> _PROMPT_:
Please copy out, word for word, every line of the listing from the one containing "Describe the element at coordinates (466, 122)" through the end of the listing, both ends included.

★ ★ ★ ★

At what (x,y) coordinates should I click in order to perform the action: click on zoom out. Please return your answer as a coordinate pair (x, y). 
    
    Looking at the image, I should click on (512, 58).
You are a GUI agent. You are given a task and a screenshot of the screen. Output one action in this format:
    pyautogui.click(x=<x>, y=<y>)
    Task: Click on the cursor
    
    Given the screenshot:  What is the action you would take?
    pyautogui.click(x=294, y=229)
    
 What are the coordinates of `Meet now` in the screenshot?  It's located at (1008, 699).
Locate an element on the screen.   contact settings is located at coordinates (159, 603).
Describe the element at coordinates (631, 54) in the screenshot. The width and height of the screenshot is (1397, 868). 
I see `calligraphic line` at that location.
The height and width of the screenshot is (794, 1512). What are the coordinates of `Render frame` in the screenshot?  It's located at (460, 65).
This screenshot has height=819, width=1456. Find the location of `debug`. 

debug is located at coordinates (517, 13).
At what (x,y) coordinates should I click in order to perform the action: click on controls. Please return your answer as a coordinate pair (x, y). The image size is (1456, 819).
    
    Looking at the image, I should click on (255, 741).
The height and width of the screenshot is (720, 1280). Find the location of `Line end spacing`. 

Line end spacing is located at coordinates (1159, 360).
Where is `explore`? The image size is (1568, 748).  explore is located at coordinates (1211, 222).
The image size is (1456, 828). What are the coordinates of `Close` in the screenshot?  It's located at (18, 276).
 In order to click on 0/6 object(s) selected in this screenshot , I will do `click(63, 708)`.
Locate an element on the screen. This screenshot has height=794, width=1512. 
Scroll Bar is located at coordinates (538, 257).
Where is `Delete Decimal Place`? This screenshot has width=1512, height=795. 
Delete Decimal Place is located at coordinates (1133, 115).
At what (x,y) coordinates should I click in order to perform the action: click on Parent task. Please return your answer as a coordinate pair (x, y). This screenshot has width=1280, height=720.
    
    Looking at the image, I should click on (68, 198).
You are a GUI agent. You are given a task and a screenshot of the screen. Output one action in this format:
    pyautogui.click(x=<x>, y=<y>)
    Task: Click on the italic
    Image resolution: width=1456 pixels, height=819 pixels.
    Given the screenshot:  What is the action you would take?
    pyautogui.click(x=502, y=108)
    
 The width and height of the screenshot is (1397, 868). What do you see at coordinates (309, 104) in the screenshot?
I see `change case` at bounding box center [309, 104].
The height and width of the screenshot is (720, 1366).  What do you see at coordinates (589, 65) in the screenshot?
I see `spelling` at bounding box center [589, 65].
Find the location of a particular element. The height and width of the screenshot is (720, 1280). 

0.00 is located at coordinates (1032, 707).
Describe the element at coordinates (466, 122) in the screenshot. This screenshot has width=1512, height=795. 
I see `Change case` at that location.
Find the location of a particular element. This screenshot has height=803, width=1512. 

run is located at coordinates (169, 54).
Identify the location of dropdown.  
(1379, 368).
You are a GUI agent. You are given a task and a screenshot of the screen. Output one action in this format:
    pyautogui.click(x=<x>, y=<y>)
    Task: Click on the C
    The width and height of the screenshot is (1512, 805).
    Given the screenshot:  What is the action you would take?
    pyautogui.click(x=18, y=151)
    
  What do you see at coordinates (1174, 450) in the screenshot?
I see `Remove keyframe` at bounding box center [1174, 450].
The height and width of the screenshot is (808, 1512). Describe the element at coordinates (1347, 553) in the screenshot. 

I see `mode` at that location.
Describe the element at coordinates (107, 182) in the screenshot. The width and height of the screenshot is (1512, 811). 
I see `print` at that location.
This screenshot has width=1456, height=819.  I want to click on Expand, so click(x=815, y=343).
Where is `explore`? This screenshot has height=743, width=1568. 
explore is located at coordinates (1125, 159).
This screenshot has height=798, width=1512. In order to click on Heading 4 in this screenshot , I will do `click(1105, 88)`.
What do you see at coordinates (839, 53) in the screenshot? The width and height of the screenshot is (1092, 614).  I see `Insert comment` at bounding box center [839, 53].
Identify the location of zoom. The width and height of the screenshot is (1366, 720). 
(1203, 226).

★ ★ ★ ★

> _CORRECT OUTPUT_:
Describe the element at coordinates (466, 122) in the screenshot. This screenshot has width=1512, height=795. 
I see `Change case` at that location.
Find the location of a particular element. This screenshot has height=803, width=1512. 

run is located at coordinates (169, 54).
Identify the location of dropdown.  
(1379, 368).
You are a GUI agent. You are given a task and a screenshot of the screen. Output one action in this format:
    pyautogui.click(x=<x>, y=<y>)
    Task: Click on the C
    The width and height of the screenshot is (1512, 805).
    Given the screenshot:  What is the action you would take?
    pyautogui.click(x=18, y=151)
    
  What do you see at coordinates (1174, 450) in the screenshot?
I see `Remove keyframe` at bounding box center [1174, 450].
The height and width of the screenshot is (808, 1512). Describe the element at coordinates (1347, 553) in the screenshot. 

I see `mode` at that location.
Describe the element at coordinates (107, 182) in the screenshot. The width and height of the screenshot is (1512, 811). 
I see `print` at that location.
This screenshot has width=1456, height=819.  I want to click on Expand, so click(x=815, y=343).
Where is `explore`? This screenshot has height=743, width=1568. 
explore is located at coordinates (1125, 159).
This screenshot has height=798, width=1512. In order to click on Heading 4 in this screenshot , I will do `click(1105, 88)`.
What do you see at coordinates (839, 53) in the screenshot? The width and height of the screenshot is (1092, 614).  I see `Insert comment` at bounding box center [839, 53].
Identify the location of zoom. The width and height of the screenshot is (1366, 720). 
(1203, 226).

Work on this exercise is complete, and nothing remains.